Segment Start: Data for this exercise

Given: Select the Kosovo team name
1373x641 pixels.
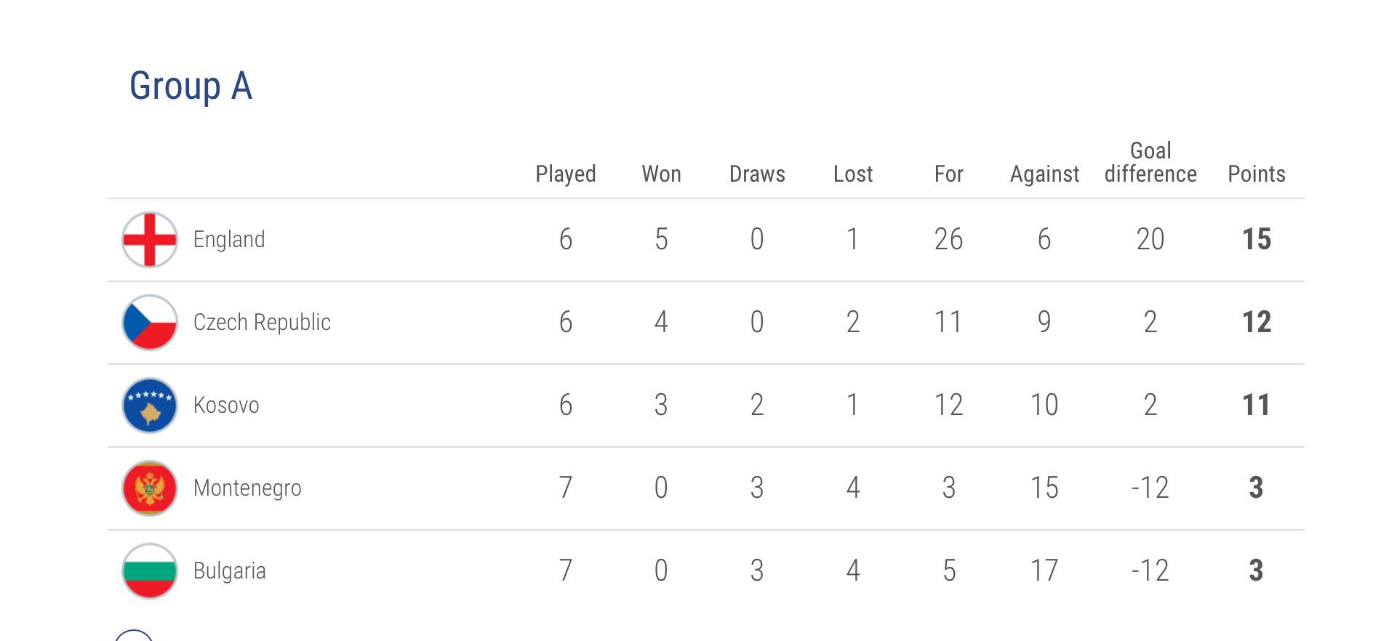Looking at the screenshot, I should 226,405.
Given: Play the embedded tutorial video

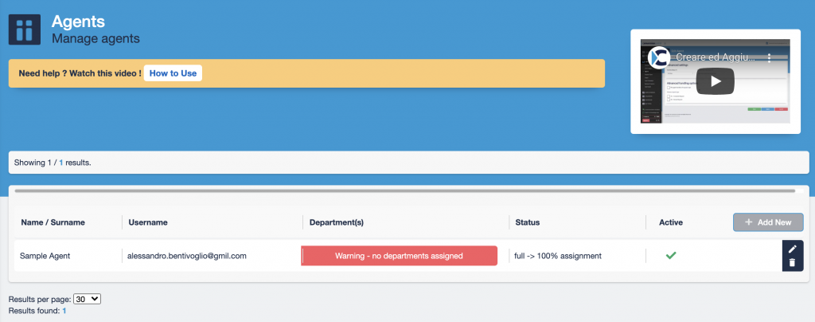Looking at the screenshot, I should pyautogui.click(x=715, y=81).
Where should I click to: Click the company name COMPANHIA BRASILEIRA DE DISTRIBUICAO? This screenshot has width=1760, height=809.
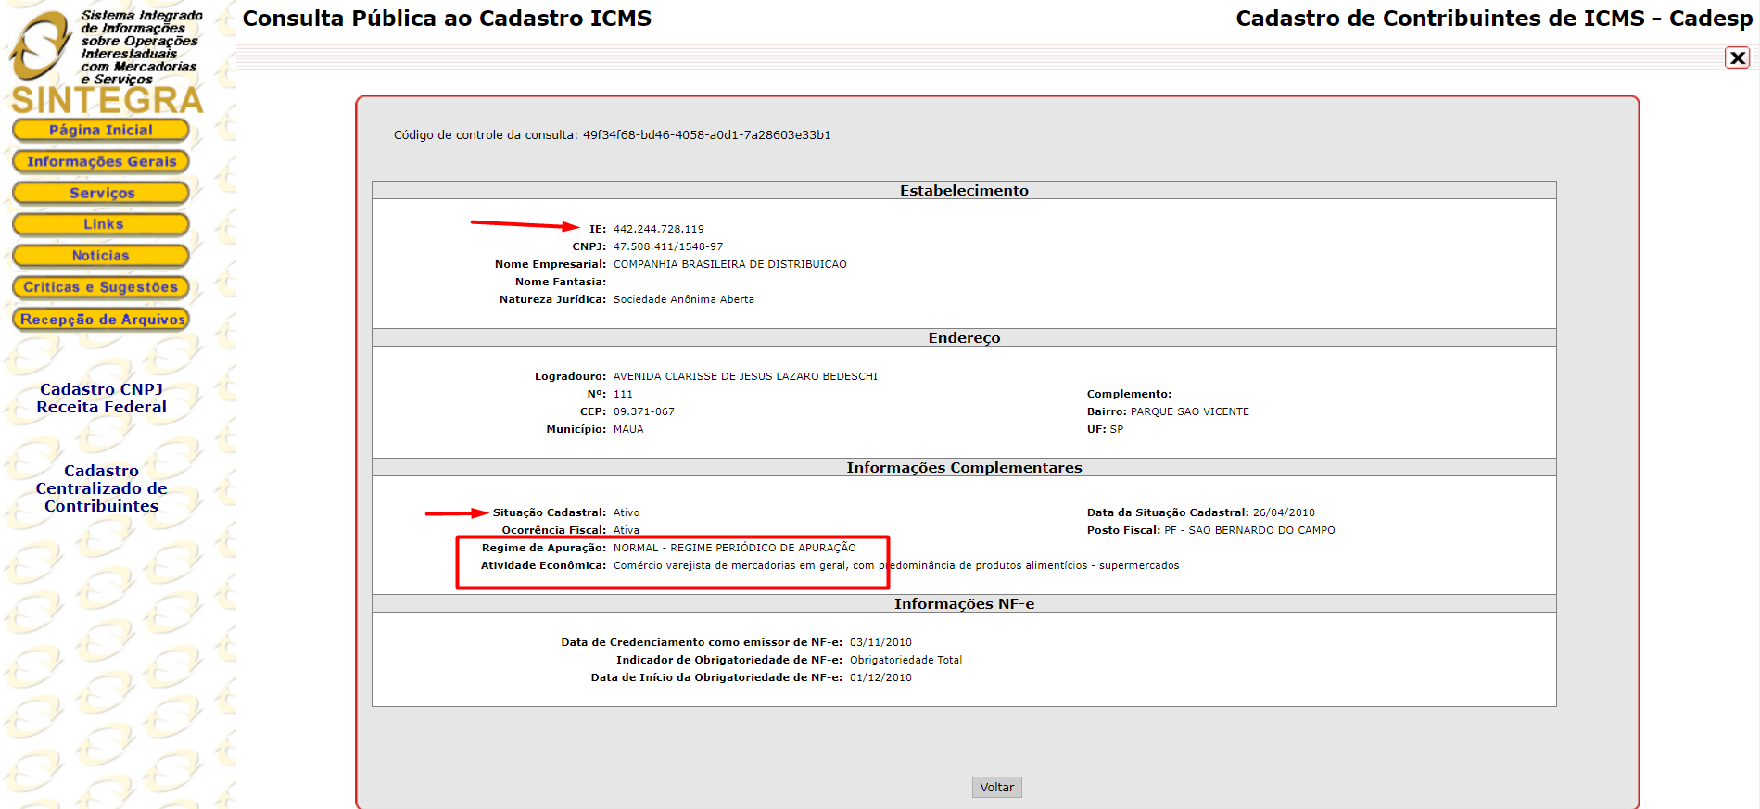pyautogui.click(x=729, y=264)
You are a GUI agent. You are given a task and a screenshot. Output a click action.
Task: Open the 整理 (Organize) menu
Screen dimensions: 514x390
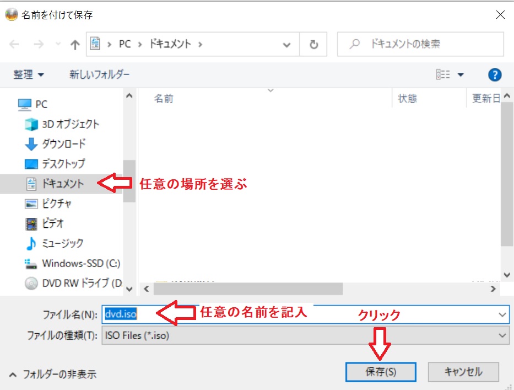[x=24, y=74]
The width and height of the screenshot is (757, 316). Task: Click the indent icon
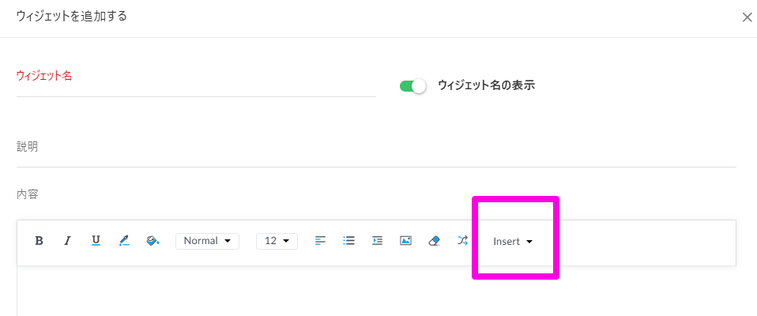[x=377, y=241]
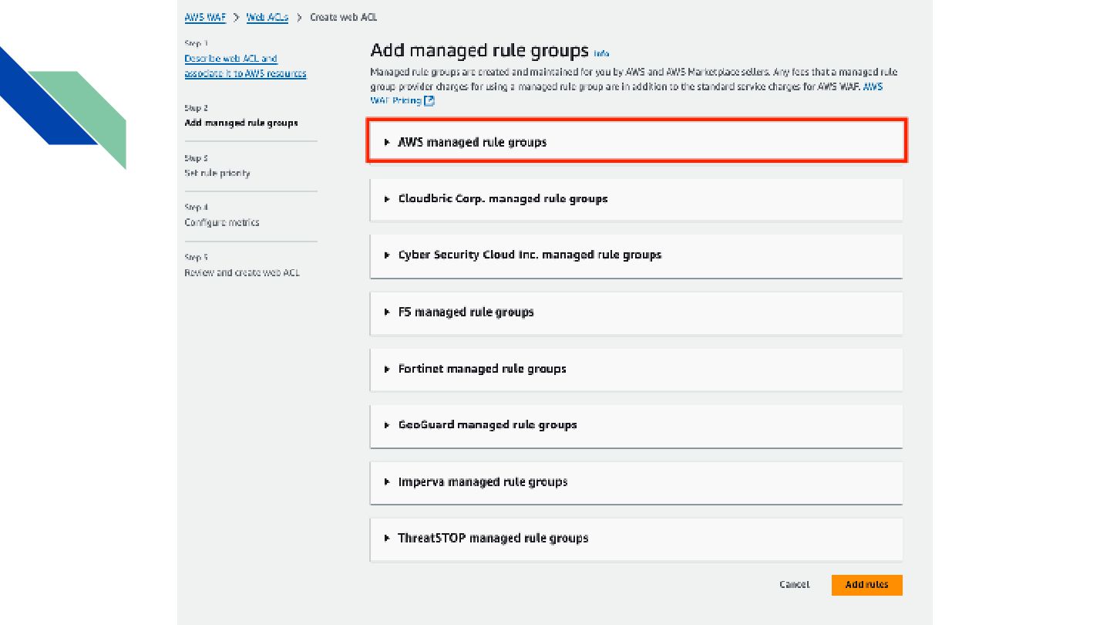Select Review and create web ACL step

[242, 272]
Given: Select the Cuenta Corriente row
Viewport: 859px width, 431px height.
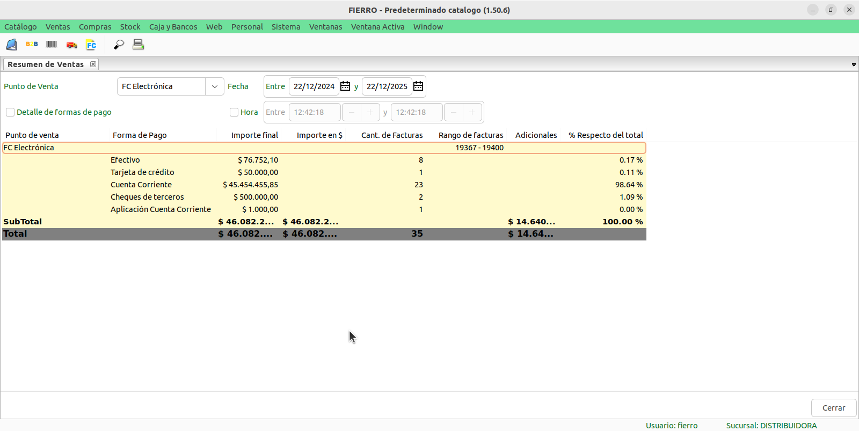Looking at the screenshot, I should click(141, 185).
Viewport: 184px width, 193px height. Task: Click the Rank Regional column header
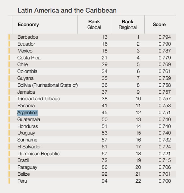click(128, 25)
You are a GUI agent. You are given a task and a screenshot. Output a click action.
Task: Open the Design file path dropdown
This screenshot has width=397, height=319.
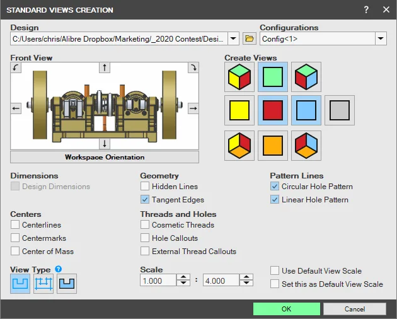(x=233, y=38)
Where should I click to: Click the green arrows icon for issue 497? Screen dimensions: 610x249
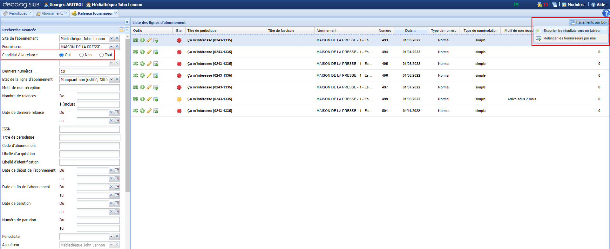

Segment End: Data for this exercise

**Directions for this task**
Before duplicating, set the pictures aside; then output exactly the lines from the one with "Viewport: 859px width, 431px height." through the end of the records, and only those.

**Response to this task**
Viewport: 859px width, 431px height.
Looking at the screenshot, I should click(141, 185).
Viewport: 184px width, 193px height. Task: Click the Rank Regional column header
click(128, 25)
You are a GUI agent. You are given a task and a screenshot. Output a click action.
Task: Open the Design file path dropdown
This screenshot has width=397, height=319.
(x=233, y=38)
Where should I click to: Click the green arrows icon for issue 497? Screen dimensions: 610x249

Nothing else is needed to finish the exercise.